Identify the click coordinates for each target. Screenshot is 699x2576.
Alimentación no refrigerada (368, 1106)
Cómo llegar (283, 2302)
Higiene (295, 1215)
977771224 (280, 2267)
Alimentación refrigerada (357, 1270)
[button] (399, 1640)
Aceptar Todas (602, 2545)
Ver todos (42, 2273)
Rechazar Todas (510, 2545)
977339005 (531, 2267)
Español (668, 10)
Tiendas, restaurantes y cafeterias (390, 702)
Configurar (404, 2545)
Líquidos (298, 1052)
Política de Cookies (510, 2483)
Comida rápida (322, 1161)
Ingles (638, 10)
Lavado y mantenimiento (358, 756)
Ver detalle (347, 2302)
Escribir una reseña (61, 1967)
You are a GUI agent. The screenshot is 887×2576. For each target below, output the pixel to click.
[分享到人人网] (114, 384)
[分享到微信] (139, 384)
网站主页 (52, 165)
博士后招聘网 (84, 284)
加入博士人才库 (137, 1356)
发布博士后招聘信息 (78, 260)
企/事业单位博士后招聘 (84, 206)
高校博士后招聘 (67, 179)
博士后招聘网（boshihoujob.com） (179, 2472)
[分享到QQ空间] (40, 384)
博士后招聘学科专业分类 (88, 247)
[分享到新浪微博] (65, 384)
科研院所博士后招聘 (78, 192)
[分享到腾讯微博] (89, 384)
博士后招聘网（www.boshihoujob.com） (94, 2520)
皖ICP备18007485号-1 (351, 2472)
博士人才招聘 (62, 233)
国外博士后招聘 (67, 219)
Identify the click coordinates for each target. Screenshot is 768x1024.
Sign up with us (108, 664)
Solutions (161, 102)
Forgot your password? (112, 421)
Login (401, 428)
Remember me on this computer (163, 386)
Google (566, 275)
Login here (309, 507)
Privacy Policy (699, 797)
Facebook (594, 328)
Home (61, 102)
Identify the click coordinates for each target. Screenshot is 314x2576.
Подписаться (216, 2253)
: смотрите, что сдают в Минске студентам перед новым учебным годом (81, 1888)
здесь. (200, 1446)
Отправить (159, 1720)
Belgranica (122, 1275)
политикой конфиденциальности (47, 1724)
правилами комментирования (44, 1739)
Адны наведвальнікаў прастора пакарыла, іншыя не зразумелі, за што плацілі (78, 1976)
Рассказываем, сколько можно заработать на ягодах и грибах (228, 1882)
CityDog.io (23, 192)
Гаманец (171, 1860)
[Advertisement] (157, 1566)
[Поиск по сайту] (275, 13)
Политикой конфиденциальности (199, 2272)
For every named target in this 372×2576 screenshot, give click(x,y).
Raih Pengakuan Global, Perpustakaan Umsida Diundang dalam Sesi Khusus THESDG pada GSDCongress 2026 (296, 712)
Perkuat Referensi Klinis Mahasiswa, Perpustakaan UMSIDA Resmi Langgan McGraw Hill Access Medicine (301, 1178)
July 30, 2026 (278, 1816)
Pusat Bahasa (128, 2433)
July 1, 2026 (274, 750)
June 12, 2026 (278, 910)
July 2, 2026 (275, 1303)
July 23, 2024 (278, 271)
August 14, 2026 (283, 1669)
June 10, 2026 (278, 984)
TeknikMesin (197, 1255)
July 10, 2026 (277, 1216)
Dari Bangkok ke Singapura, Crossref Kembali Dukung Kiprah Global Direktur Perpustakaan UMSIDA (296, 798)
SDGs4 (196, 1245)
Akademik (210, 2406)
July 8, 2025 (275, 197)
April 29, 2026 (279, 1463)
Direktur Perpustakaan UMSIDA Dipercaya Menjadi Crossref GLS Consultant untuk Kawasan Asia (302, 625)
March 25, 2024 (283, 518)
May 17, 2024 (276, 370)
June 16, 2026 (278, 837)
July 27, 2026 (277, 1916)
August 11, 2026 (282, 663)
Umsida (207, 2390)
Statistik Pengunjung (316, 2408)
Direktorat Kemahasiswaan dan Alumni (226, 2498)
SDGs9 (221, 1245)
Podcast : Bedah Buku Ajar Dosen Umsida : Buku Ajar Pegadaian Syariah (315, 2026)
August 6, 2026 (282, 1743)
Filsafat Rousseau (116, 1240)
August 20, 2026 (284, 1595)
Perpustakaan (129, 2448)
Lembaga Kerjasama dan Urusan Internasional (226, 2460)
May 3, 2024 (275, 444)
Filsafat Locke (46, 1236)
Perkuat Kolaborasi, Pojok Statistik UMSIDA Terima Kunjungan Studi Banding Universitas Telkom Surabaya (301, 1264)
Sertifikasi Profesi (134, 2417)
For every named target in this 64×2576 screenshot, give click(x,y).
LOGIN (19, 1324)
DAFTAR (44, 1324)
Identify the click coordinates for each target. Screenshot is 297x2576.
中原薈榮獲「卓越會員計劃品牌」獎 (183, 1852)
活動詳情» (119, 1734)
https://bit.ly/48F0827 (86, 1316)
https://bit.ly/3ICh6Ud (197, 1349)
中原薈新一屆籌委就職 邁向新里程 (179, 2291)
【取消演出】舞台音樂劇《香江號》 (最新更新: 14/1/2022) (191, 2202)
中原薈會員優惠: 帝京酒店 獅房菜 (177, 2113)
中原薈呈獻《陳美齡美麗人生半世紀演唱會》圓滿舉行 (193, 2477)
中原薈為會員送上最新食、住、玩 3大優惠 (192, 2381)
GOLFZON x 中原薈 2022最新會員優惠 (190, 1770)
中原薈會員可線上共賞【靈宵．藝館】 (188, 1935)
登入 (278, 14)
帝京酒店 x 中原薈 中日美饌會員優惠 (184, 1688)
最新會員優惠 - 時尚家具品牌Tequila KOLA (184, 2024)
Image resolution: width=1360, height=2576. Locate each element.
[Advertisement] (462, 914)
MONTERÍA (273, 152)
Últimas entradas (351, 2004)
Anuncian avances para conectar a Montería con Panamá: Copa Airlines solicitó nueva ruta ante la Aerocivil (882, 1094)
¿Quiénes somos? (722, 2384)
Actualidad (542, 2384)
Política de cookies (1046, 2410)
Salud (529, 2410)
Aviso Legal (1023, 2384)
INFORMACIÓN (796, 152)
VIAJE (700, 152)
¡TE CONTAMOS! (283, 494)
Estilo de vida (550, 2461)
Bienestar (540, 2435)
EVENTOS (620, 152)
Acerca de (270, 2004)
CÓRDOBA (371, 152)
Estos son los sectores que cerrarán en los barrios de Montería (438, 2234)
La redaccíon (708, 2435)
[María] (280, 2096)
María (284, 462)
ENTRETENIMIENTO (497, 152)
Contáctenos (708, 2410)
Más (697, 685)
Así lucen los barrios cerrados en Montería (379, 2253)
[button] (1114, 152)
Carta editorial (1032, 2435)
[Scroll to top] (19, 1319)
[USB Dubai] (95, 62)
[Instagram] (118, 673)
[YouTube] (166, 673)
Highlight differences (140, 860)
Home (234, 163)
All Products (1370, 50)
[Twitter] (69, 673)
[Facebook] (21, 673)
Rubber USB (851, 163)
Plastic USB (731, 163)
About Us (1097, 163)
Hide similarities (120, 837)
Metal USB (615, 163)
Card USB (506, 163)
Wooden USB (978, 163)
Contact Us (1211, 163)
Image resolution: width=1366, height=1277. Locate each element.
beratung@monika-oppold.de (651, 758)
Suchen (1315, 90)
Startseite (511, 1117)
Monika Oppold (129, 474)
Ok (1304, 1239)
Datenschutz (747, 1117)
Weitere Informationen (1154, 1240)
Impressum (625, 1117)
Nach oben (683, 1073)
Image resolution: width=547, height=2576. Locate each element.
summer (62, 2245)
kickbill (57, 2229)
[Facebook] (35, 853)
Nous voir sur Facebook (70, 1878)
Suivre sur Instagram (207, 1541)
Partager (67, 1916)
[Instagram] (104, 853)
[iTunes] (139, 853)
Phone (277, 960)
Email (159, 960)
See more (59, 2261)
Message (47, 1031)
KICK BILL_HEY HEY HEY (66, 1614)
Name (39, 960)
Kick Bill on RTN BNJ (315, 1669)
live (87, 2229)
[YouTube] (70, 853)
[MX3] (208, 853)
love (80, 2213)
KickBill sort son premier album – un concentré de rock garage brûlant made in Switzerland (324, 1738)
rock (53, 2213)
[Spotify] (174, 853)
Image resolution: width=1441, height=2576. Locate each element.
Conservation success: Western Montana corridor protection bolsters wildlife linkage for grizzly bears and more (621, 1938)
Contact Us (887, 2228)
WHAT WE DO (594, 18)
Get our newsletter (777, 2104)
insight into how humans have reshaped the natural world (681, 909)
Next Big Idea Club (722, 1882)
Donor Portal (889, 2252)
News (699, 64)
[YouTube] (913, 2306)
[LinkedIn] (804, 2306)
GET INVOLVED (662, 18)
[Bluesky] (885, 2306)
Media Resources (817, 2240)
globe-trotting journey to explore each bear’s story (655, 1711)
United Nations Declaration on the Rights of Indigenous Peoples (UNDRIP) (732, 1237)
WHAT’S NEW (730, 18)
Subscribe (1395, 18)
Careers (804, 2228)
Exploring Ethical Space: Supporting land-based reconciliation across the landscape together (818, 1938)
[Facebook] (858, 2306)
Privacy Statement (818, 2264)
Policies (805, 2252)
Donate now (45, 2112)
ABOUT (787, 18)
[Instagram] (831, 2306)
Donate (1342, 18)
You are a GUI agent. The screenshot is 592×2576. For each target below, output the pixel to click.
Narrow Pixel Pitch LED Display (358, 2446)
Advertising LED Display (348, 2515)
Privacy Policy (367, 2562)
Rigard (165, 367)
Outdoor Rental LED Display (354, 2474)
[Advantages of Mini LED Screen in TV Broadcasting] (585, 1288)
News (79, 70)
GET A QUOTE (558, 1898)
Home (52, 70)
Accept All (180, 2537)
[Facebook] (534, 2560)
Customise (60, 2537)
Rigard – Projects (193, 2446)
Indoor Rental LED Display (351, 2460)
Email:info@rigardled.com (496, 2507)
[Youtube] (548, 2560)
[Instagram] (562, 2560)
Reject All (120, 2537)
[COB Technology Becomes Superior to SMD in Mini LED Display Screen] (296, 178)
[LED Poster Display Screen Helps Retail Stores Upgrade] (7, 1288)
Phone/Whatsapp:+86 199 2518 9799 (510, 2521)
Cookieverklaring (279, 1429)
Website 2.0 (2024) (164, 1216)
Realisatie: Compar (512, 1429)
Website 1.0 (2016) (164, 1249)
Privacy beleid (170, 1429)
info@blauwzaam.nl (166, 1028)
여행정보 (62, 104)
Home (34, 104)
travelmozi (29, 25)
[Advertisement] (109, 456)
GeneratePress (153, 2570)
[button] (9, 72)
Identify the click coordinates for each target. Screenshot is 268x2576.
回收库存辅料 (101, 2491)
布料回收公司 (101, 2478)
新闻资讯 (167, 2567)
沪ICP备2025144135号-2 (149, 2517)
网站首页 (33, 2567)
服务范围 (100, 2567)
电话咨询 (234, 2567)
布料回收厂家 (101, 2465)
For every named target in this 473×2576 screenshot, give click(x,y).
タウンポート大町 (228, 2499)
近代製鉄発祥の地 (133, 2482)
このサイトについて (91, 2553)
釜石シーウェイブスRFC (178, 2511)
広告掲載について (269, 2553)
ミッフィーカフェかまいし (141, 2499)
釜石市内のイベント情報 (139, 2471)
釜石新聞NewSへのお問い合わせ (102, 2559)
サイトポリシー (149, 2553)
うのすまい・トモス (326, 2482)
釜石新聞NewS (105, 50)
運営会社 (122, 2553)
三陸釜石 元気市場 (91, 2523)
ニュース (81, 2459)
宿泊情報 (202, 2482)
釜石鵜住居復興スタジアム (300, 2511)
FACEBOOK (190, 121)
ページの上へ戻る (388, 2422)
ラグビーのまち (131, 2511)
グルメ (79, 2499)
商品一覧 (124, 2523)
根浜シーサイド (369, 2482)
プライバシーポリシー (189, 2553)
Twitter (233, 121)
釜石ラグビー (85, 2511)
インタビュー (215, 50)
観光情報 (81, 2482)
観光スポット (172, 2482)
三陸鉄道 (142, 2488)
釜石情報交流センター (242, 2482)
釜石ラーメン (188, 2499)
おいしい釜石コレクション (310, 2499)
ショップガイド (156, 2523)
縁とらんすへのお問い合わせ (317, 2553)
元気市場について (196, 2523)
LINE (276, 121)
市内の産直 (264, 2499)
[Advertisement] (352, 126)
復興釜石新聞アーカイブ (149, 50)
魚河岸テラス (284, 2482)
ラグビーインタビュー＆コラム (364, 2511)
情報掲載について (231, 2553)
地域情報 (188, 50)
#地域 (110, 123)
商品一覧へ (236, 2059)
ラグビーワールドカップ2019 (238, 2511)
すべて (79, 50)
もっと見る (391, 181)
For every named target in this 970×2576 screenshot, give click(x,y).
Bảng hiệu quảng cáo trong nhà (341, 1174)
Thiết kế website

Assignment >> Using the material above, return each line in which the word "height" occurs.

Output >>
Image resolution: width=1360, height=2576. Locate each element.
Image resolution: width=1366, height=1277. Locate each element.
Image resolution: width=547, height=2576. Locate each element.
Image resolution: width=1441, height=2576. Locate each element.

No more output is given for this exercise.